In the data preparation walkthrough below, the function split_train_validation_test passes a stratify argument to both train_test_split calls. In one to three sentences, explain why it does this.

● DOCUMENT EXTRACT:
########
# Data Preparation Step

* Import the needed libraries

In [5]:
import pandas as pd
from sklearn.model_selection import train_test_split
from sklearn.preprocessing import StandardScaler
import tensorflow as tf
from tensorflow.keras.models import Sequential 
from tensorflow.keras.layers import Dense
from tensorflow.keras import callbacks

* Load dataset from a CSV file

In [42]:
def load_data(file_path):
    return pd.read_csv(file_path)

* Split the dataset into features (X) and target (y)

In [43]:
def split_features_target(df, target_column):
    X = df.drop(columns=[target_column])
    y = df[target_column]
    return X, y

* Split dataset into training, validation, and test sets while maintaining class distribution

In [44]:
def split_train_validation_test(X, y, train_size=0.7, test_size=0.2, val_size=0.1, random_state=42):
    X_train, X_temp, y_train, y_temp = train_test_split(
        X, y, test_size=(1 - train_size), stratify=y, random_state=random_state
    )
    X_val, X_test, y_val, y_test = train_test_split(
        X_temp, y_temp, test_size=(test_size / (test_size + val_size)), stratify=y_temp, random_state=random_state
    )
########
● SUPPLIED INFORMATION:
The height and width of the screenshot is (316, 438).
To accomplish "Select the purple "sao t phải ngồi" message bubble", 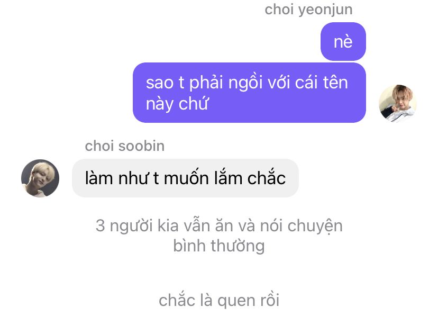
########
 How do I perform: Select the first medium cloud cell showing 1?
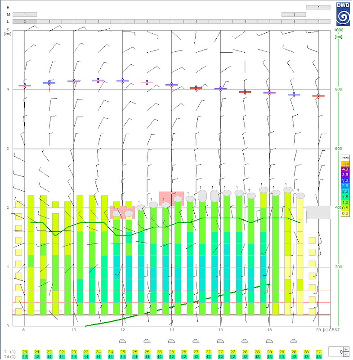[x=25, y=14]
########
● SOLUTION TO THIS PROBLEM:
The function passes stratify so that the class distribution stays the same when the dataset is split into training, validation, and test sets. The first call stratifies on y, and the second call stratifies on y_temp.